El envejecimiento poblacional, una causa evidente de la despoblación

EL ENVEJECIMIENTO poblacional es una moneda con dos caras. La positiva es que vivimos más años y eso dice mucho de la calidad de vida de los territorios donde ocurre. Uno de esos es Castilla y León. Pero en paralelo y en relación con el conjunto poblacional tiene un aspecto menos halagüeño. En 2025 Castilla y León alcanzó su cota más alta de envejecimiento con 231 mayores de 64 años por cada cien menores de 16, según se desprende del último informe difundido por la consultora de trabajo temporal Addeco.

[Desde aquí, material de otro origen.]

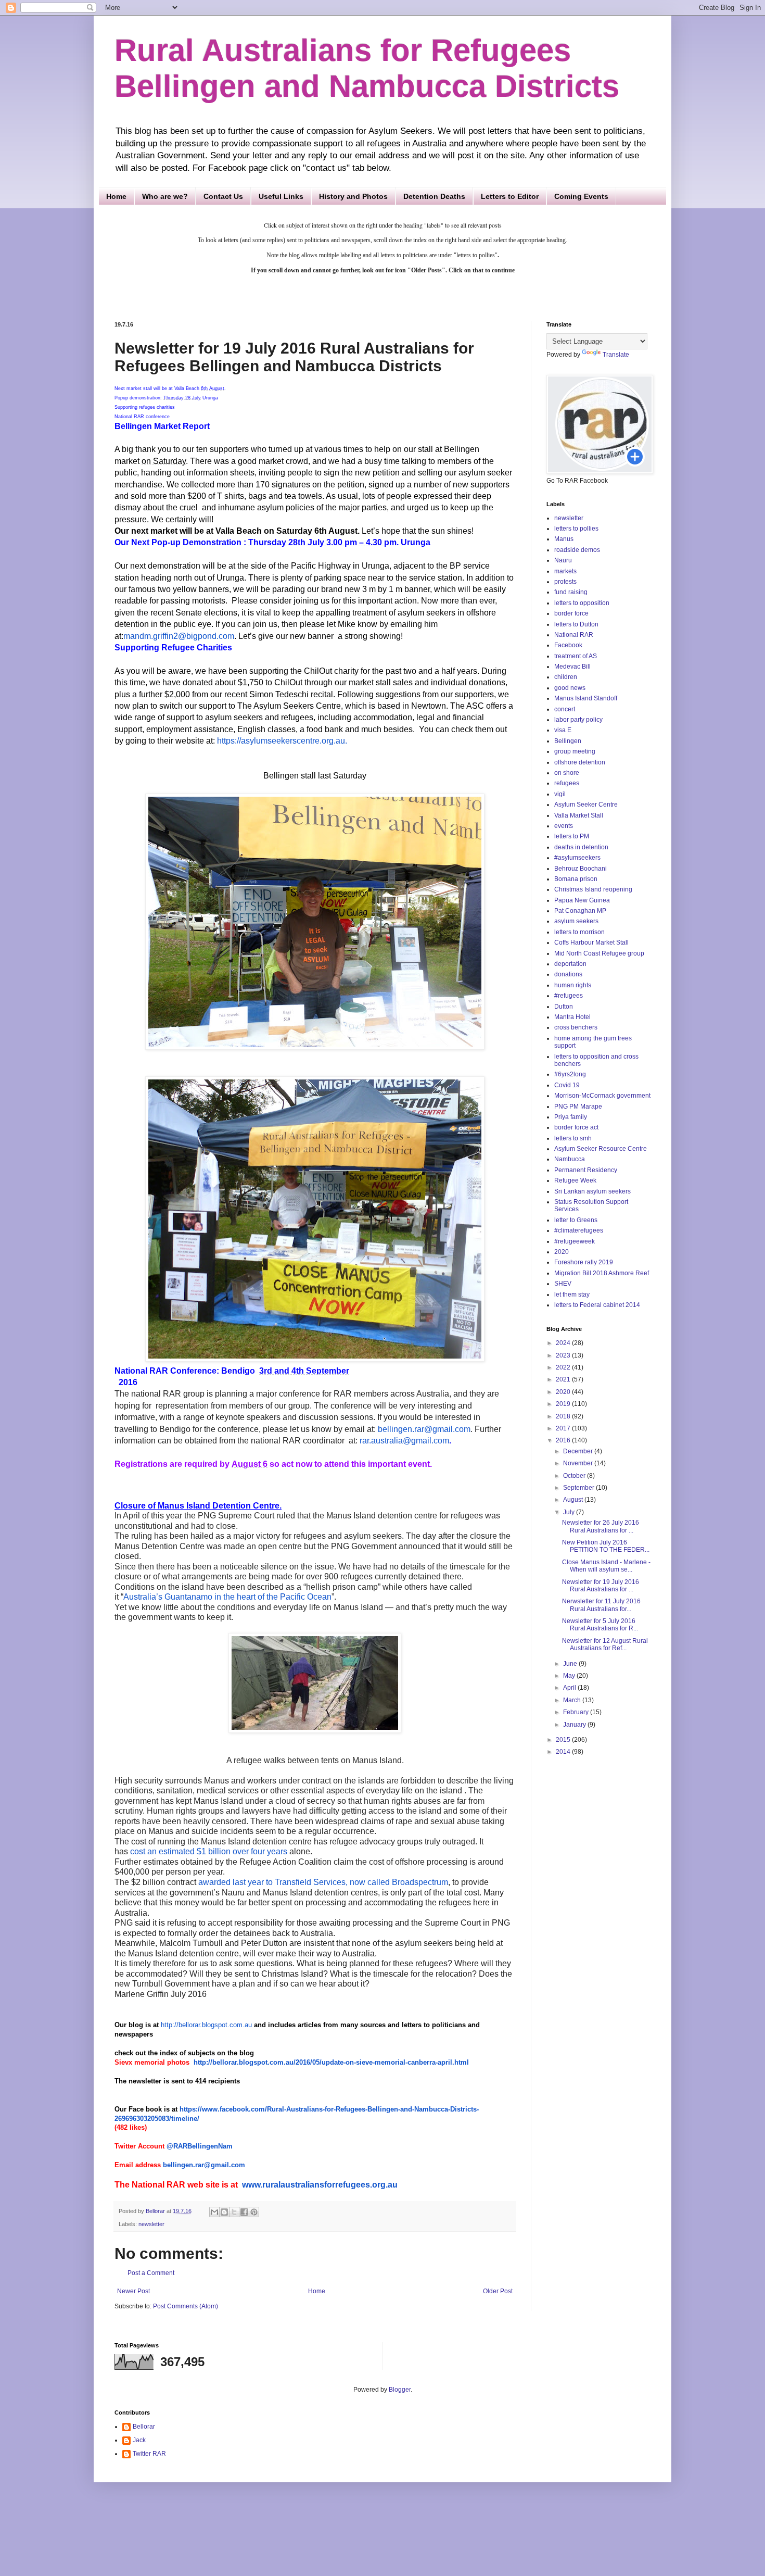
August (573, 1499)
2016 (564, 1440)
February (576, 1712)
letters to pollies (576, 528)
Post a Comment (151, 2273)
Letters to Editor (510, 196)
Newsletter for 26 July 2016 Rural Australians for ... (600, 1526)
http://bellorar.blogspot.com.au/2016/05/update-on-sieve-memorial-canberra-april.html (331, 2062)
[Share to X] (234, 2212)
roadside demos (577, 550)
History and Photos (353, 196)
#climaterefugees (578, 1230)
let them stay (572, 1294)
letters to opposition (581, 603)
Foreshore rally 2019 (583, 1262)
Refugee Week (575, 1180)
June (571, 1663)
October (575, 1475)
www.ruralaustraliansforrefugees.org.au (320, 2184)
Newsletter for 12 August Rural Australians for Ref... (605, 1644)
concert (564, 709)
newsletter (151, 2224)
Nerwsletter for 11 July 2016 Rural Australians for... (601, 1605)
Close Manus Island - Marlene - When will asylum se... (606, 1566)
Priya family (570, 1117)
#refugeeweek (574, 1241)
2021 (564, 1379)
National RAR (573, 634)
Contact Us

Y ese envejecimiento poblacional ocasiona una brecha generacional por la escasa natalidad o el éxodo que sufrimos desde hace más e seis décadas. Es una dolencia íntimamente ligada a la despoblación, que es la gran lacra de las regiones del interior y del oeste, en favor de las grandes urbes, la centralidad y el litoral mediterráneo. El propio estudio de Addeco alerta de que esa eclosión se produjo con enorme fuerza en la década de los 90 y no ha parado de crecer, situándonos a la cabeza del país, sólo superados por Asturias y Galicia. El oeste sigue siendo el más castigado por la falta de un plan que corrija estos desequilibrios. Zapatero lo prometió, pero jamás lo aplicó. Y tras él, ni Rajoy ni Sánchez se han ocupado del problema. Y cuando no te ocupas de los problemas no los atajas y los problemas crecen y se desmadran. Somos víctimas de la desidia de la política que parlotea, pasea y arenga, pero no actúa. Y la mejor prueba de que envejecimiento y des población están íntimamente ligados es que en Zamora el envejecimiento está absolutamente desbocado. Hasta el punto de que los mayores de 64 años van camino de cuadriplicar a los menores de 16. Es evidente que son cifras contundentes que hacen inviables la continuidad de territorios tal y como los hemos conocido. Abocando al entorno más rural a ser parques temáticos en los que la gente acuda para el esparcimiento, los periodos estivales y vacacionales. Pero eso conlleva un riesgo y es que también se pone en solfa la conservación de uno de nuestros tesoros ligados al mundo rural, que no es otro que nuestro patrimonio natural. Sin ir más lejos es una de las causas de los grandes incendios que asolaron especialmente es oeste de la comunidad.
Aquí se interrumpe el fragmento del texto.